## To be done
a – In the thread on reading comma-separated strings in C, what happens when the asker uses gets()?
b – Translate this sentence from the thread on reading comma-separated strings in C into Spanish: "You can use strtok() function (string.h) to do this task."
c – Resume the thread on reading comma-separated strings in C from the point where it stops.

## Source excerpt
****************

Read comma-separated "quoted" strings from a file - c

I am new to C programming but have a bit of Java knowledge, so I want to write a program that reads strings stored in a file, possibly several names separated by comma, such as "boy","girl","car" etc. In Java I would use something like, string str[]=str1.split(" ");.
So I came up with several codes each time but none seems to work, here is my most recent code:
fscanf(fp,"%[^\n]",c);
But this essentially prints the whole line till a new line is found. I have also tried using
fscanf(fp,"%[^,]",c);
And if I use gets() it only gets the first string and ignores all others from the first comma.
This didn't give any reasonable output, it rather gave some minute(encoded) characters.
Please can anyone help me with how to pick out string values separated by comma and in quotes

You can use strtok() function (string.h) to do this task. store the file data in a string of a considerable size. and apply
str = strtok(full_file_string,",");
/* you can save this string in a 2 dimensional array of characters or print it */
while(NULL != str)

****************

## Data provided
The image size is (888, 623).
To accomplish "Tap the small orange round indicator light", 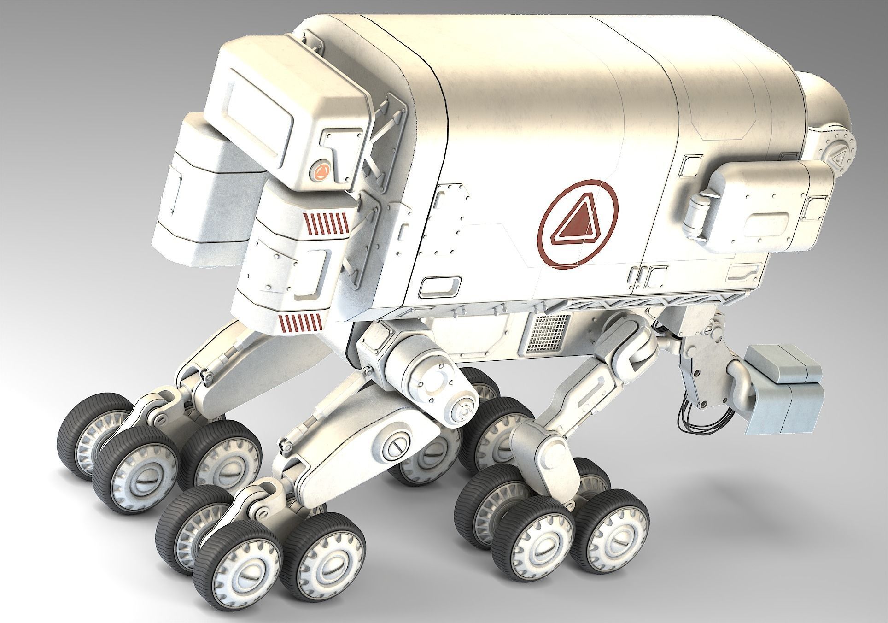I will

****************

## Results for each task
a – It gets only the first string and ignores all the others after the first comma.

b – Puedes usar la función strtok() (string.h) para realizar esta tarea.

c –
{
str=strtok(NULL,",");
/*print or save your next word here as you like */
}
for further reference see manpage of strtok.
Hope this might help you :)

fscanf doesn't work with regular expressions, but rather with placeholders. So you need to specify the placeholder for what you want to read, and then fscanf will get the next element that matches your pattern. To get what you want one would use something like:
char word[enough_space];
.
.
.
while(fscanf(fp, "\"%s\"", word) != EOF)
{
//Do something with yout word.
};
Here you will be trying to get a string between to quotes. Note how the placeholder indicates which part of the match should be saved. on successive calls fscanf will get to the next match and so on. When it consumes the whole file it will return EOF.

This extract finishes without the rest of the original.